>> START Data to process

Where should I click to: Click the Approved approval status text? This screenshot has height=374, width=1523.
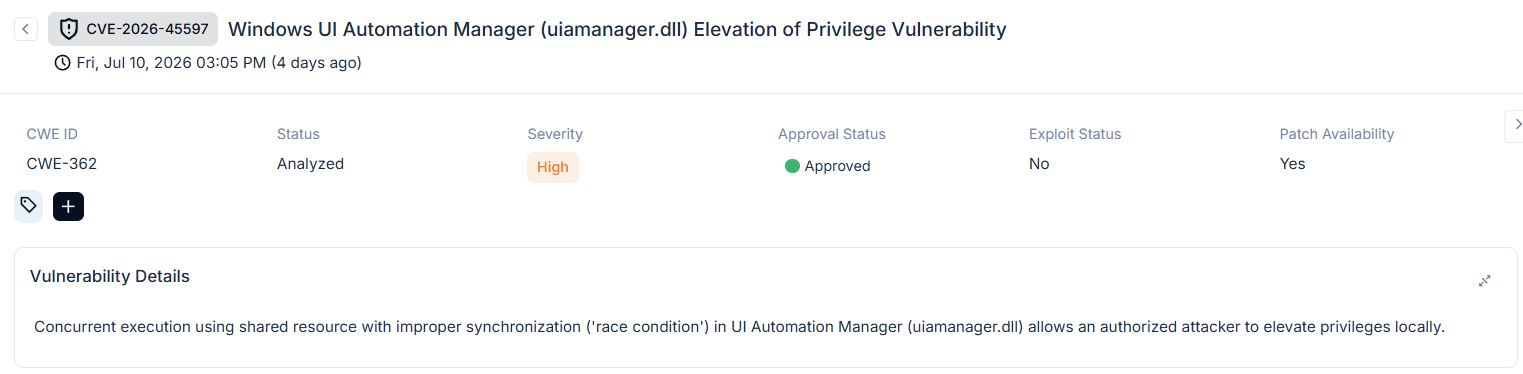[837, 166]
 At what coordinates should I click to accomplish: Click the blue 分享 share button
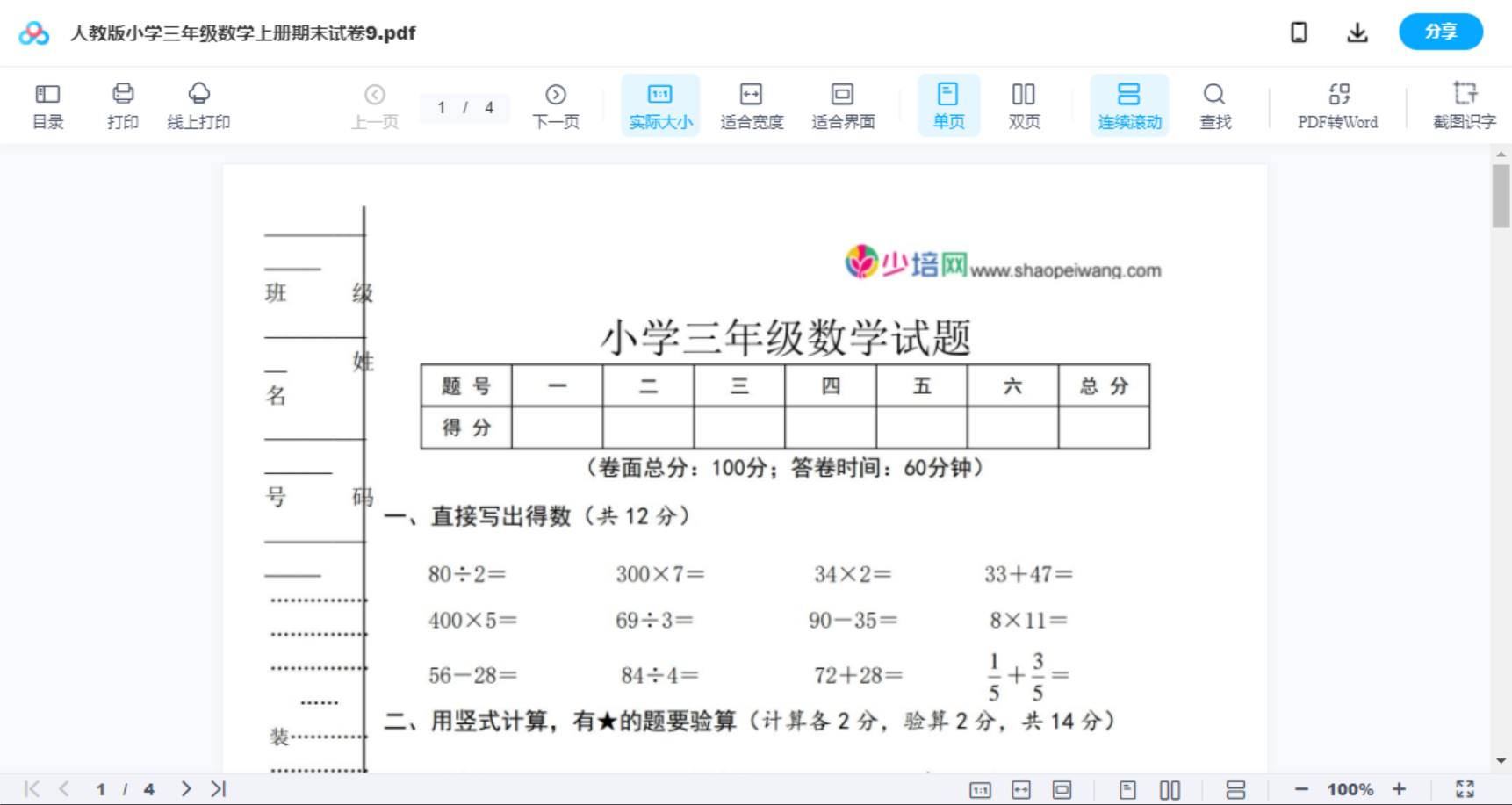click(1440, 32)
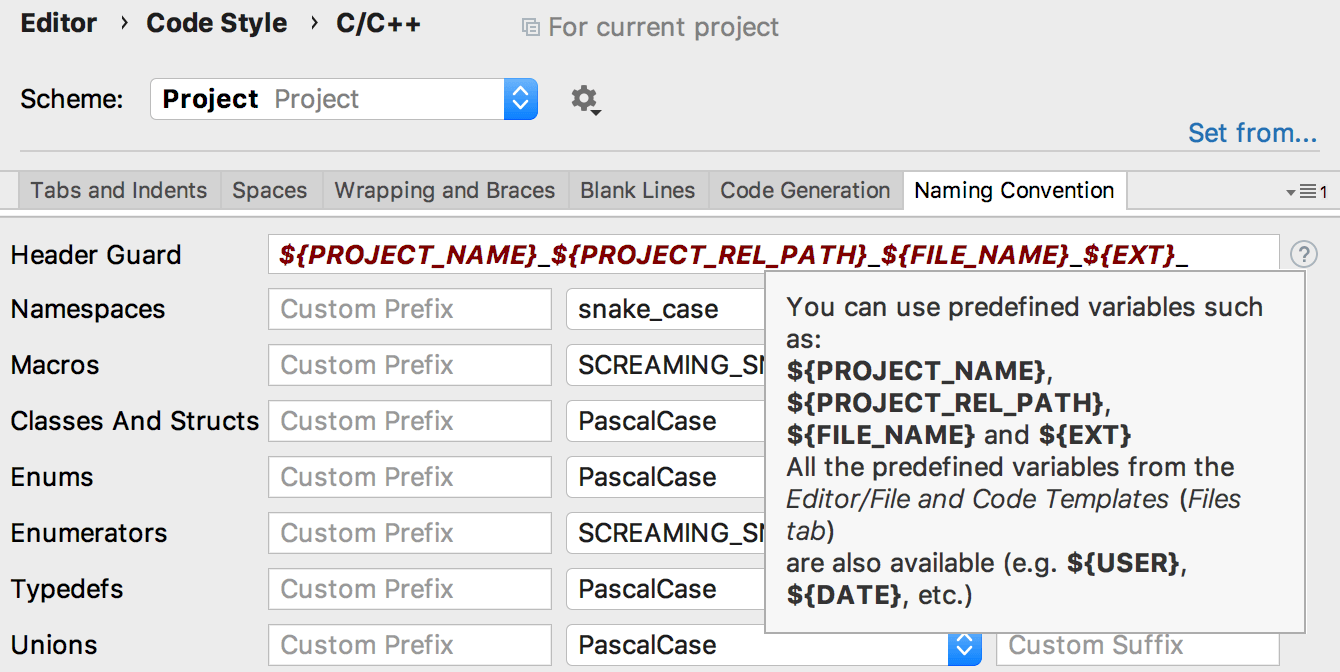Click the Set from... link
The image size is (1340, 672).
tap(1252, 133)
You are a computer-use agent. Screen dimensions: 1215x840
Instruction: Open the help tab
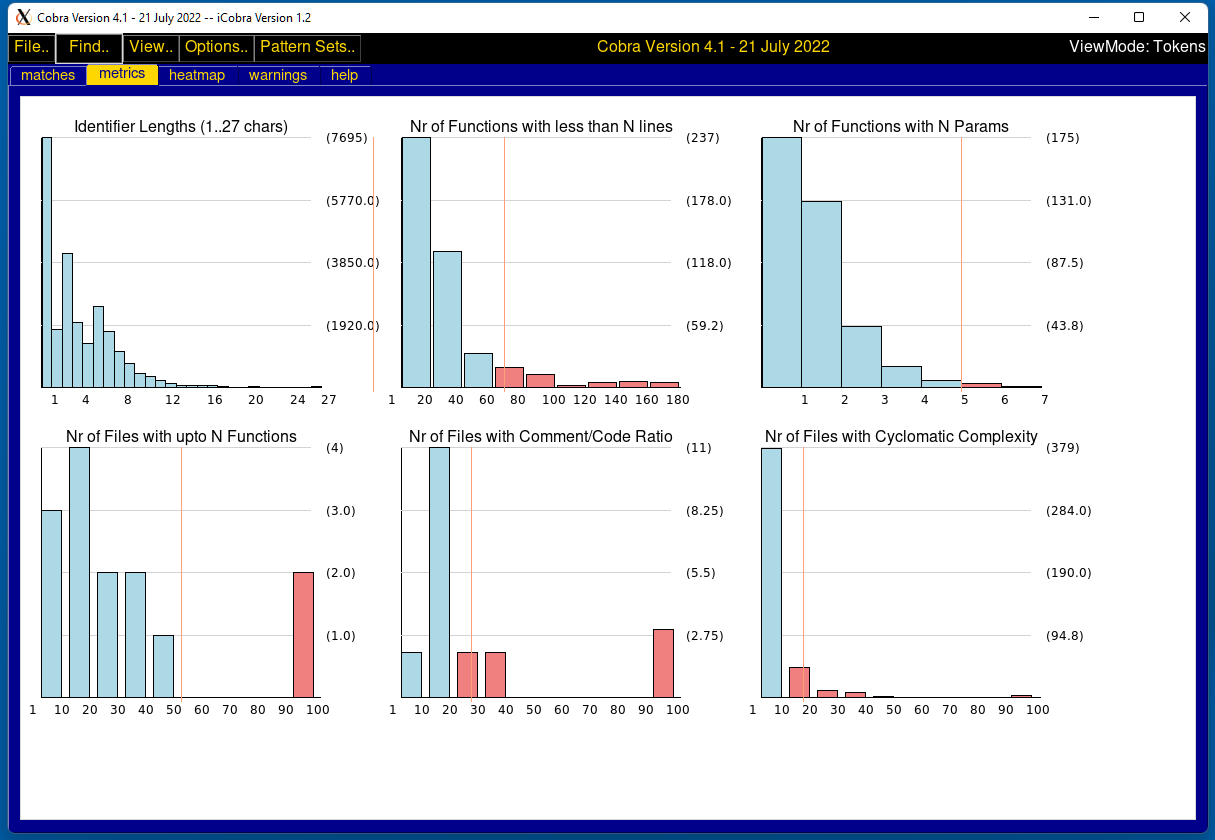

>> END Data to process
>> START Data to process

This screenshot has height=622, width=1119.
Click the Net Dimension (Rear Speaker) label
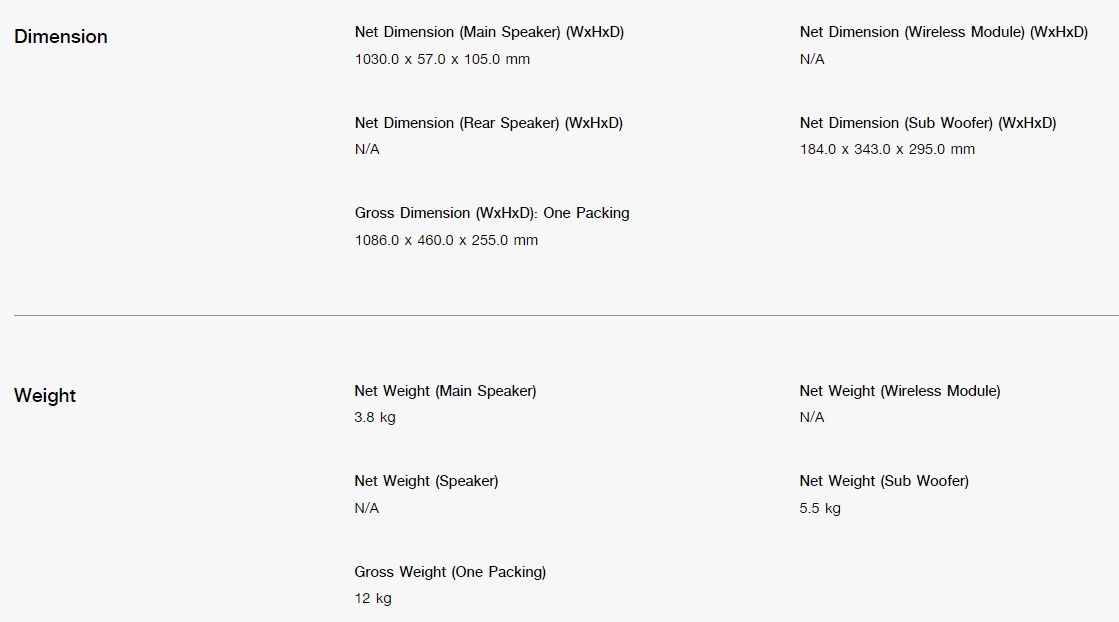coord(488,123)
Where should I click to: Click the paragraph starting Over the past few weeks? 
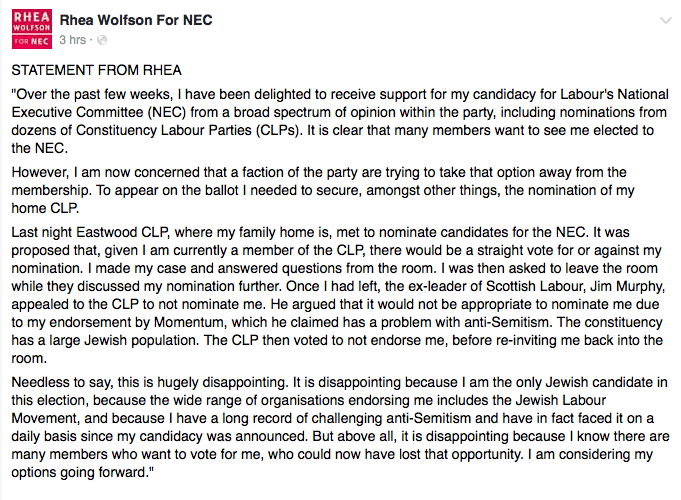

>> END Data to process
>> START Data to process

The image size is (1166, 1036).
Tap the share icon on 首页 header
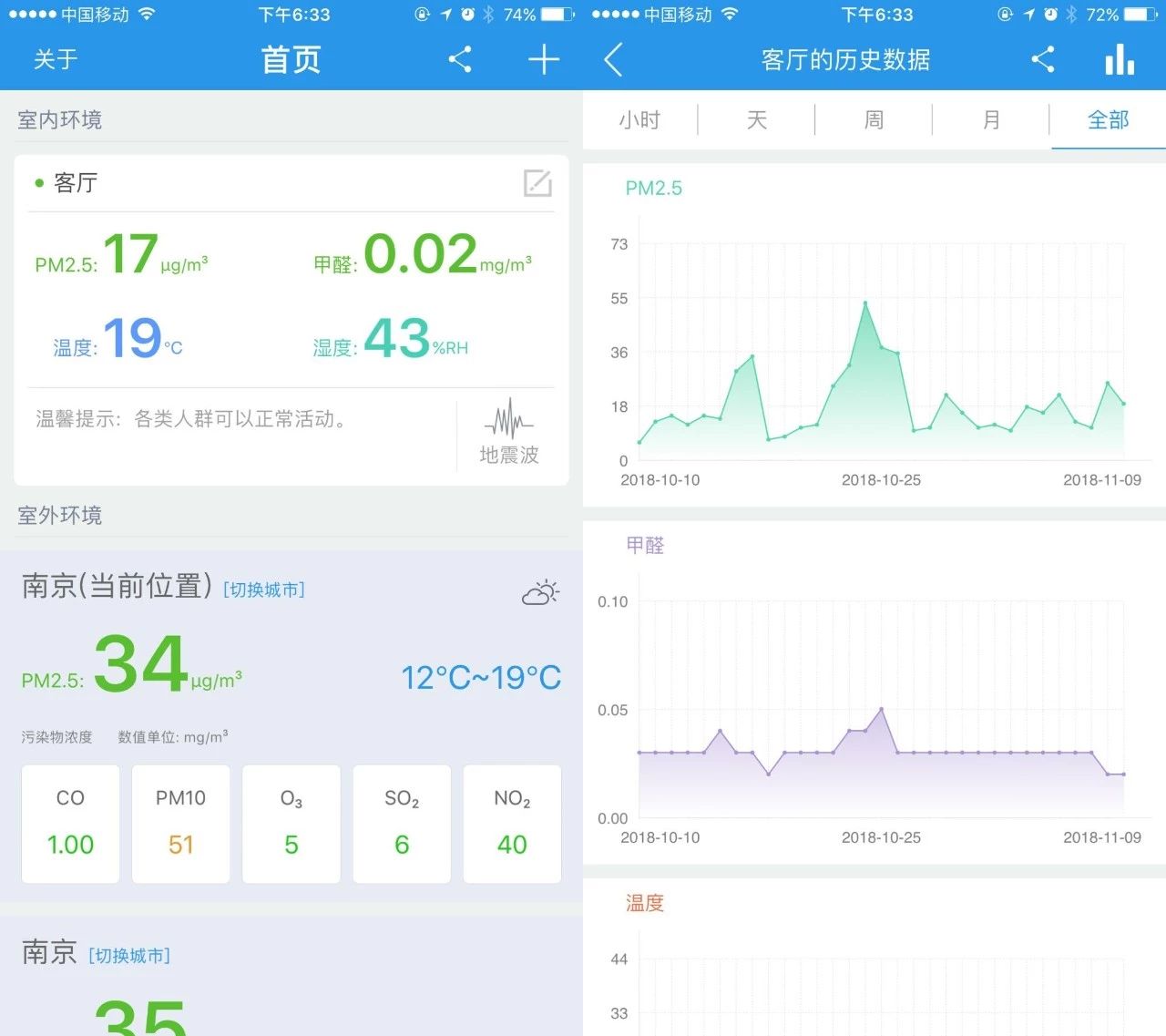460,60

>> END Data to process

▶ [What is being asked] Output as a JSON list of strings the lines of the material that start at the line with "Where should I click to: Click the Approved" and run through the line with "Instruction: Open the help tab", with one string for each line. Leave out blank lines and pictures.

▶ [Response]
[
  "Where should I click to: Click the Approved approval status text? This screenshot has height=374, width=1523.",
  "[837, 166]",
  " At what coordinates should I click to accomplish: Click the blue 分享 share button",
  "click(1440, 32)",
  "Click the Set from... link",
  "The image size is (1340, 672).",
  "tap(1252, 133)",
  "You are a computer-use agent. Screen dimensions: 1215x840",
  "Instruction: Open the help tab"
]